# Request
Echo the material below word for word, starting at the line containing "You are a GUI" and ending with the last line of the material. Leave out the pictures.

# Data excerpts
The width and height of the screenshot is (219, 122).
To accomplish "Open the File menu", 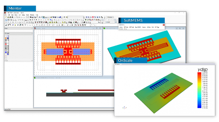I will [x=6, y=15].
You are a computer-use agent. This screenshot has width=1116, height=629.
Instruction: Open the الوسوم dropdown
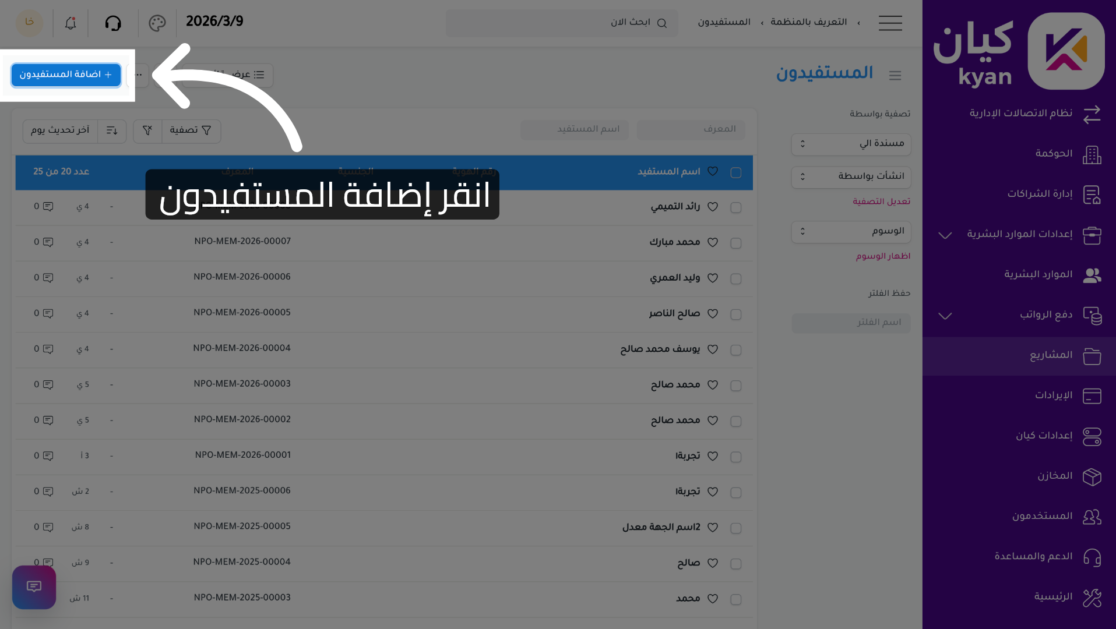850,231
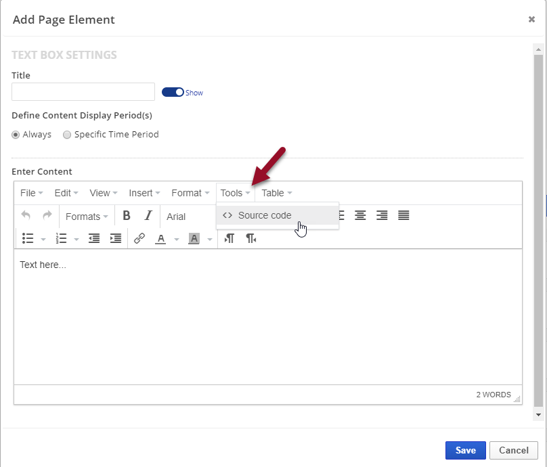Increase indent of the paragraph
Image resolution: width=547 pixels, height=467 pixels.
116,238
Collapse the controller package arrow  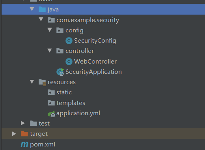pos(50,51)
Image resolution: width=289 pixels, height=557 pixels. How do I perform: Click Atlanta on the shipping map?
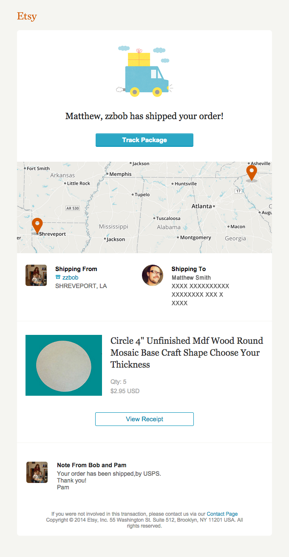click(201, 206)
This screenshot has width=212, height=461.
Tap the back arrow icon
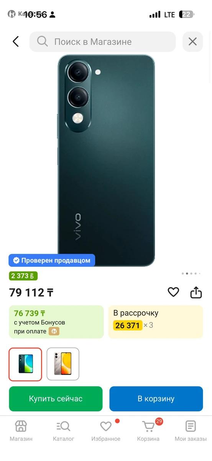(16, 41)
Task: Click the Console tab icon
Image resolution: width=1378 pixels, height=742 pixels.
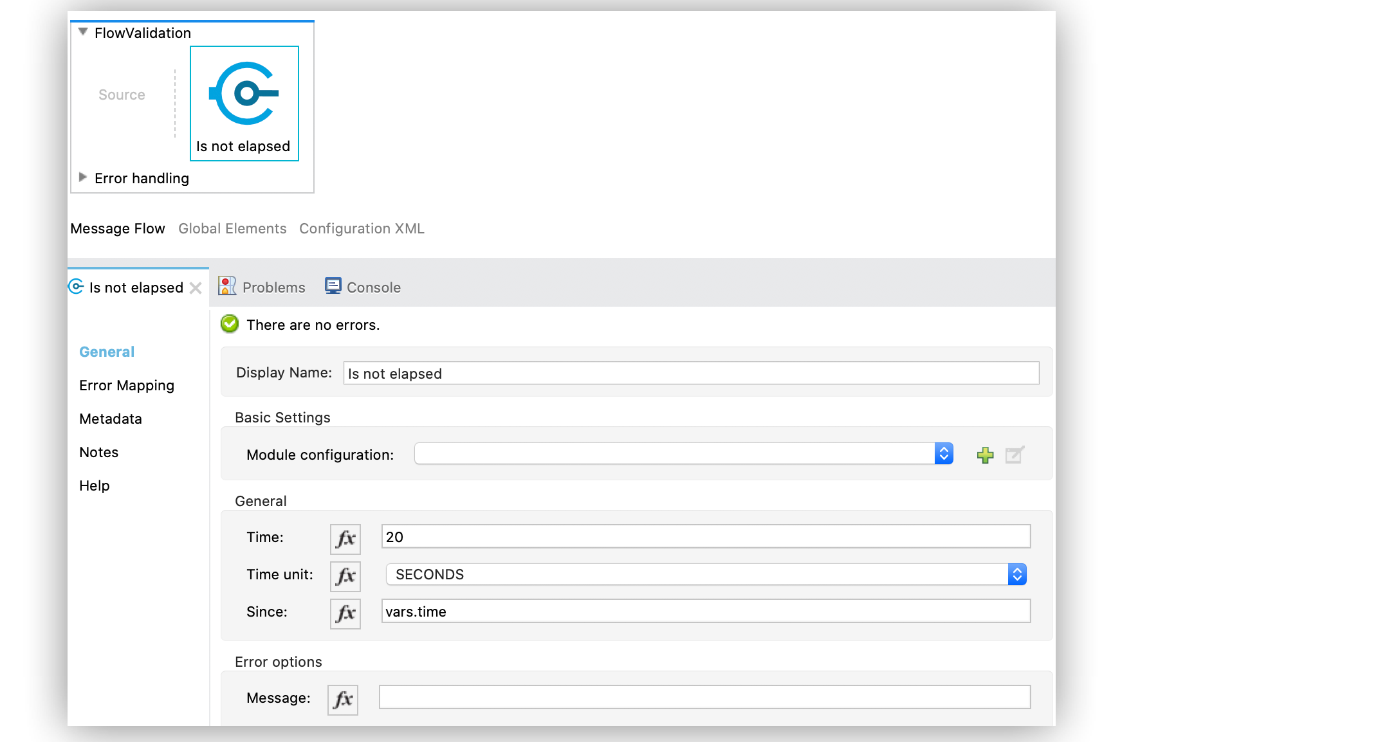Action: [x=332, y=287]
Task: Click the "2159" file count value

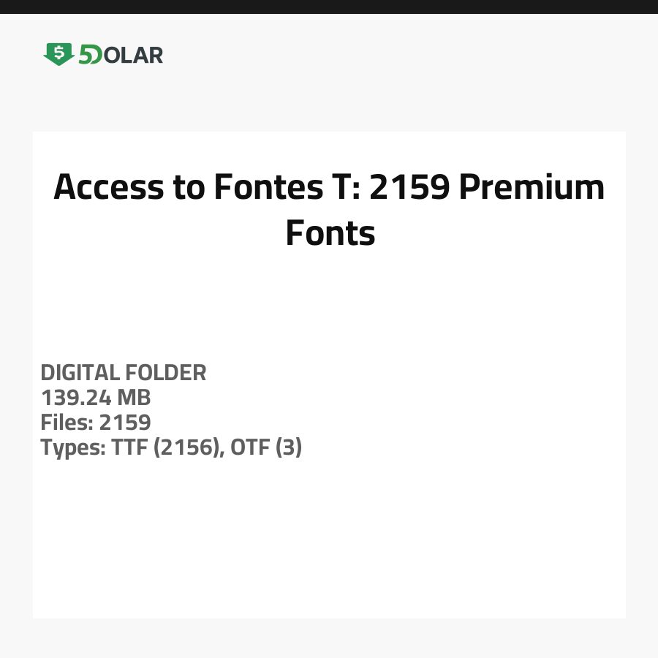Action: [x=125, y=423]
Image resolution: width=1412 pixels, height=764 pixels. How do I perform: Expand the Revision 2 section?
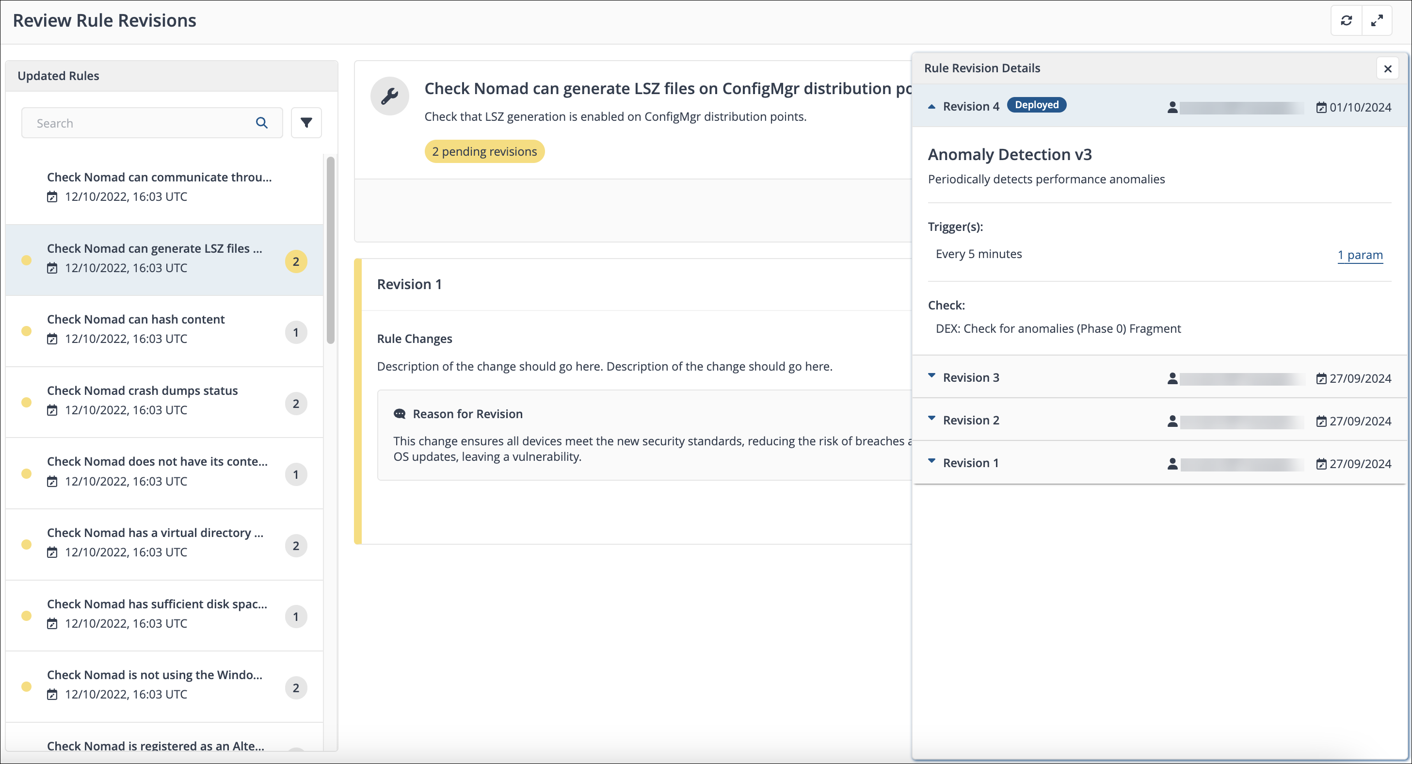point(931,419)
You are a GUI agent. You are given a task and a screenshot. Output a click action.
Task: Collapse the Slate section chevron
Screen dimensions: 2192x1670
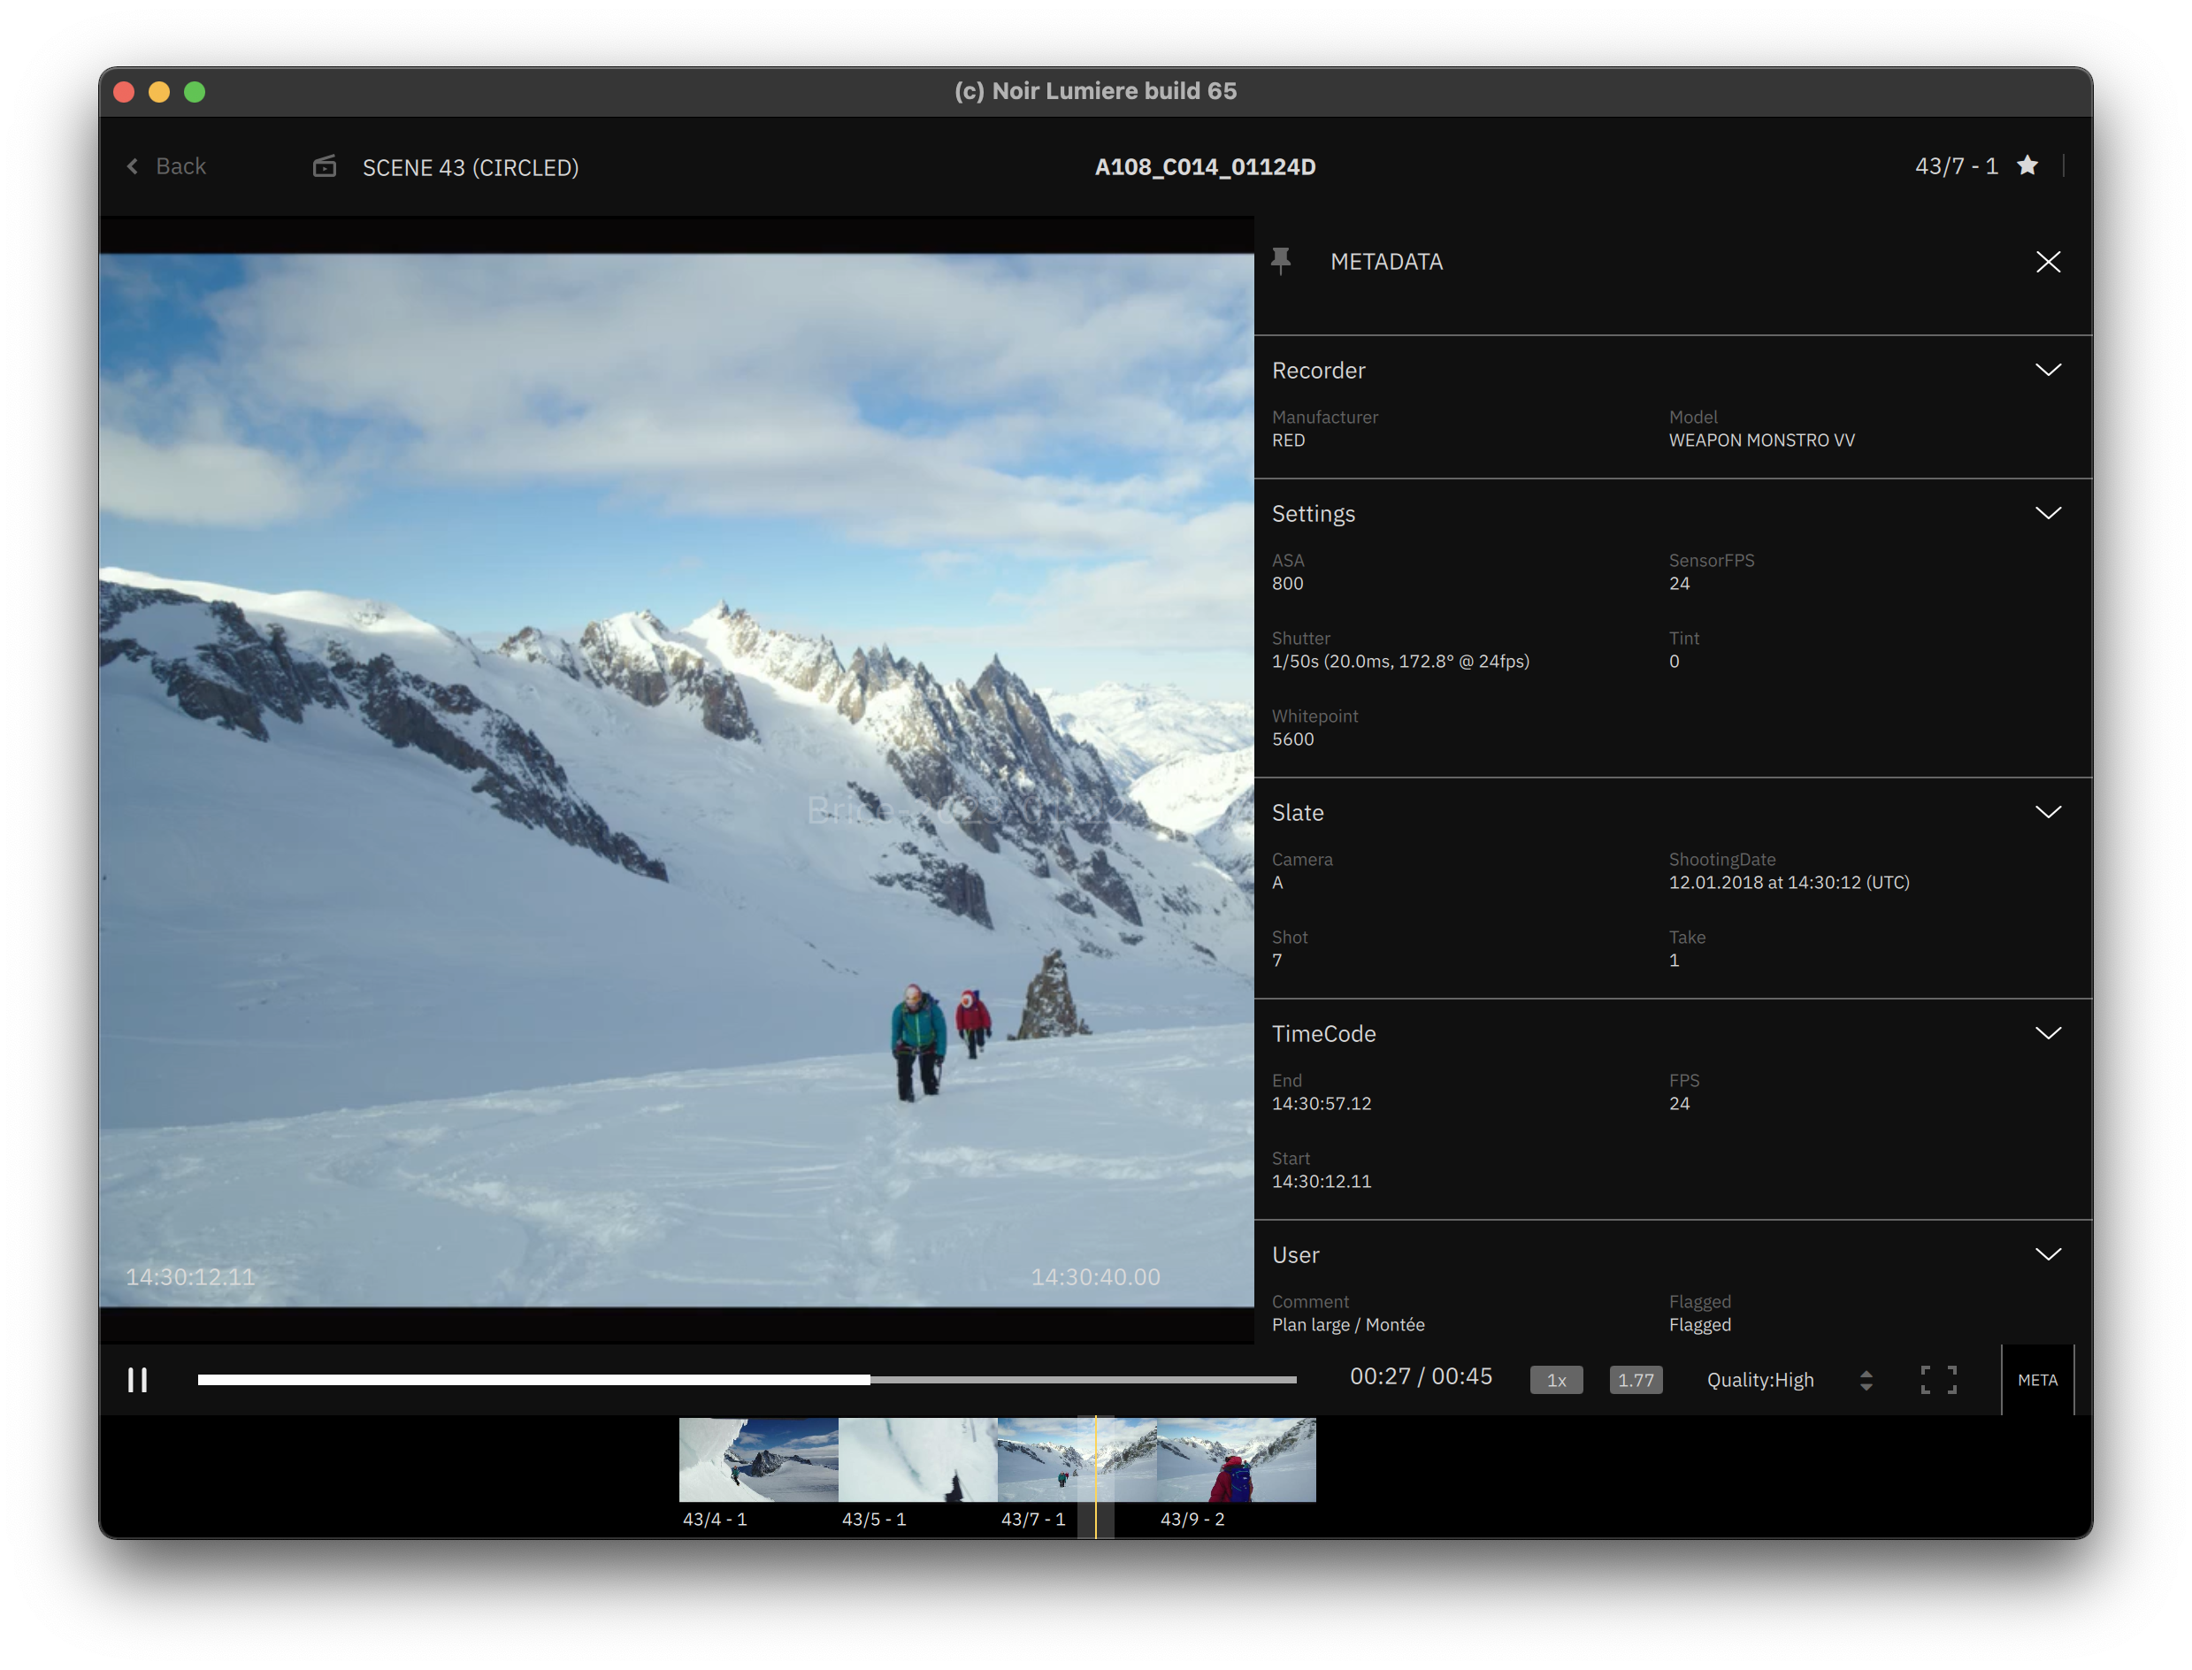point(2048,812)
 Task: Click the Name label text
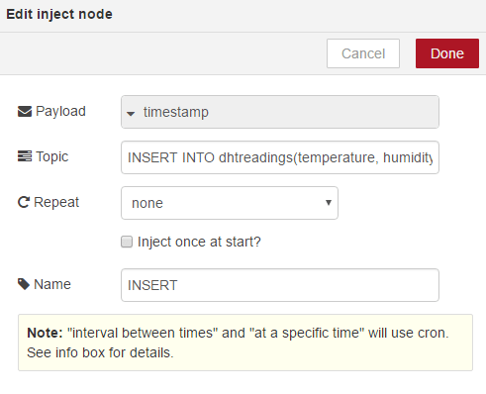click(52, 284)
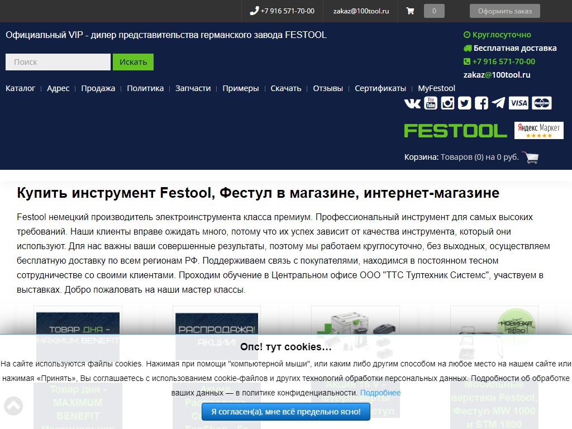572x429 pixels.
Task: Click the Подробнее privacy policy link
Action: (380, 393)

# Expected answer
You are a GUI agent. You are given a task and a screenshot. Output a click action.
Task: Collapse the Slate section chevron
Screen dimensions: 2192x1670
point(2048,812)
 Task: Click the Name label text
click(52, 284)
572x429 pixels.
Task: Click the Подробнее privacy policy link
Action: (380, 393)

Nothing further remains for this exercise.